The PLO remains absolutely committed to its Charter. If the PLO sticks to its guns and refuses to negotiate with Israel - then frustration might well see the PLO again turning its sights on Jordan.
Israel is also very concerned to ensure the continued stability of the Hashemite regime and has given King Abdullah the clearest signals of such intention.
Firstly Israel’s Foreign Minister - Avigdor Lieberman - stated that "regional turbulence” is bringing Islamist parties to power “that all share an anti-Israel message.”
“Instability in the Middle East is not good for anyone,” he said, emphasizing that it is “a major danger for Jordan.”
“Those who say that Jordan is Palestine are mostly harming Israel,” Lieberman added. “That would create a continuous Palestinian state which would endanger us. It’s in our interest for this not to happen.
“Stability in Jordan is in Israel’s interest.”
Our shared border is the longest and quietest. Both sides enjoy the benefits of peace and economic cooperation.”
Lieberman’s warning to Abbas to not meddle in Jordan’s internal affairs was clear and uncompromising.

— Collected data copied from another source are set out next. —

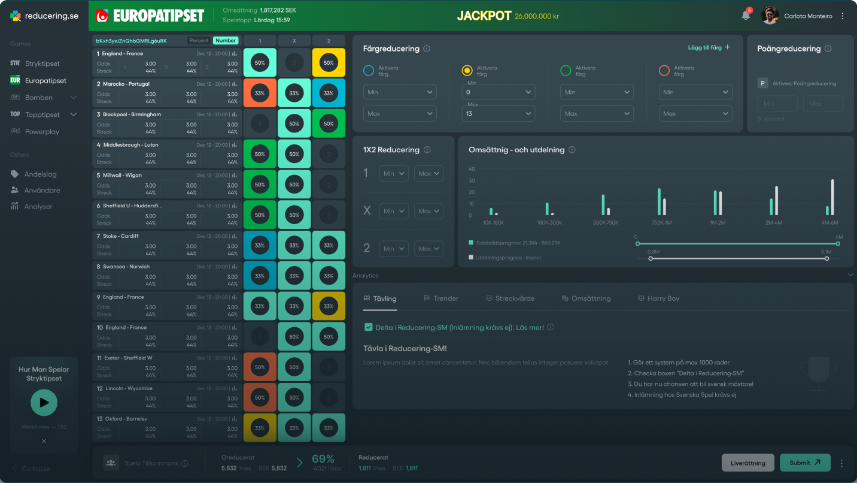Image resolution: width=857 pixels, height=483 pixels.
Task: Click the info icon beside Poängreducering
Action: click(x=828, y=49)
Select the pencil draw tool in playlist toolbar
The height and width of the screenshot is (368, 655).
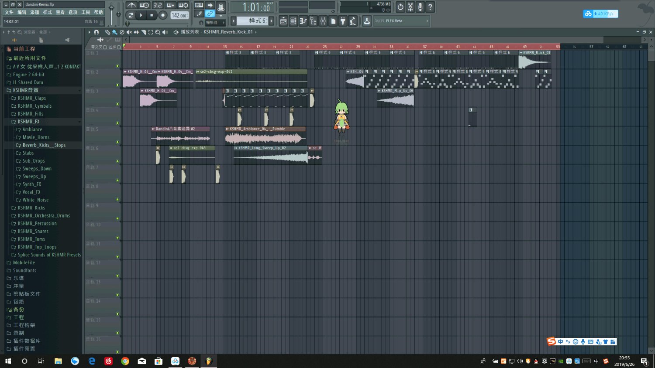pyautogui.click(x=107, y=32)
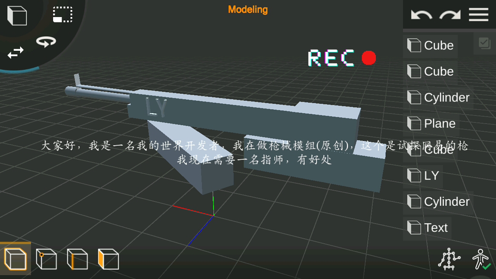Select vertex editing mode
This screenshot has height=279, width=496.
click(46, 259)
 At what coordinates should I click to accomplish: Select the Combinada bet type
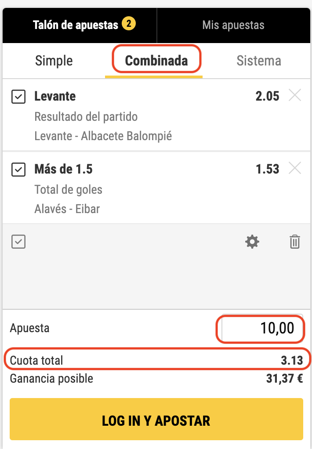coord(156,61)
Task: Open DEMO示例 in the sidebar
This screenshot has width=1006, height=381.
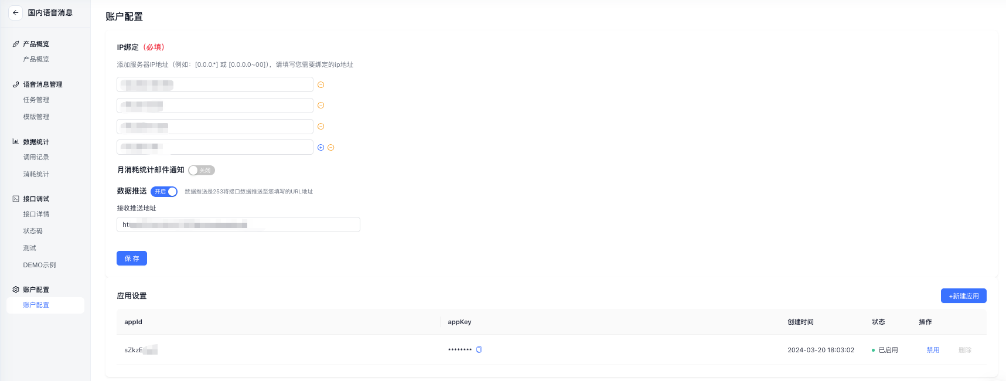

Although Jordan does comprise 78% of former "Palestine" - the area originally intended for Jews but lopped off by Britain - any thought that an attempt would be made by the PLO to reunite it at any time or in any way under PLO rule with any part of the remaining 22% would cross a red line that would be resisted by Israel.
Lieberman’s statement of support was followed by a visit to King Abdullah by Israel’s President Shimon Peres on 28 November.
A news release issued by Media and Communications Directorate of the Royal Hashemite Court declared:
“The King emphasized that the end of the decades-long Palestinian-Israeli conflict can only be achieved through resolving all final-status issues, foremost of which are refugees, borders and Jerusalem, leading to the establishment of an independent Palestinian state on 1967 lines, with East Jerusalem as its capital, living side by side with Israel in peace and security.”
Interestingly, eighteen years of negotiations between Israel and the Palestinian Authority have not got to first base in resolving these outstanding issues. Yet, agreed solutions to refugees and Jerusalem are set out in the 1994 peace treaty between Jordan and Israel. A solution to redrawing the boundary between Israel and Jordan so as to return to Jordan the major part of Judea and Samaria it had occupied in 1949 and it lost to Israel in the 1967 Six Day War could be achieved with relative ease in direct negotiations with Israel.
Agreed solutions to refugees and Jerusalem are set out in the 1994 peace treaty between Jordan and Israel.
Abbas needs to get back to negotiating with Israel without delay if he does not wish to see yet another opportunity slip through the fingers of the Palestinian Arabs because of stubborn and intransigent leaders.
Should Abbas fail to do so - King Abdullah will be waiting on the sidelines to step into his shoes and negotiate with Israel.
No doubt King Abdullah will strongly resist being pressured into re-occupying part of Judea and Samaria. But if his failure to negotiate with Israel could mean the loss of Israel’s continuing support of the Hashemite regime - then a change of heart could be reasonably anticipated.
One wild card that could let Abdullah off the hook would be the return of Abbas to the negotiating table with Israel.
In this regard, President Obama holds one trump card - the release of Jonathan Pollard from prison after 26 years of imprisonment in return for Israel imposing some sort of fixed period during which it will cease building houses in the area, sure to cause great controversy in Israel. After all, Pollard should be freed because he deserves to be freed. This is an immoral idea that would blackmail the Israelis in Judea and Samaria into the position of holding the key to his release. But talks between American Jewish leaders with Vice President Biden taking place now could possibly lead to such a proposal.
President Obama also needs a boost to his falling popularity. Releasing Pollard may be the bitter medicine he needs to take with the Presidential election season starting to hot up.
All in all - some interesting times ahead in the next three months.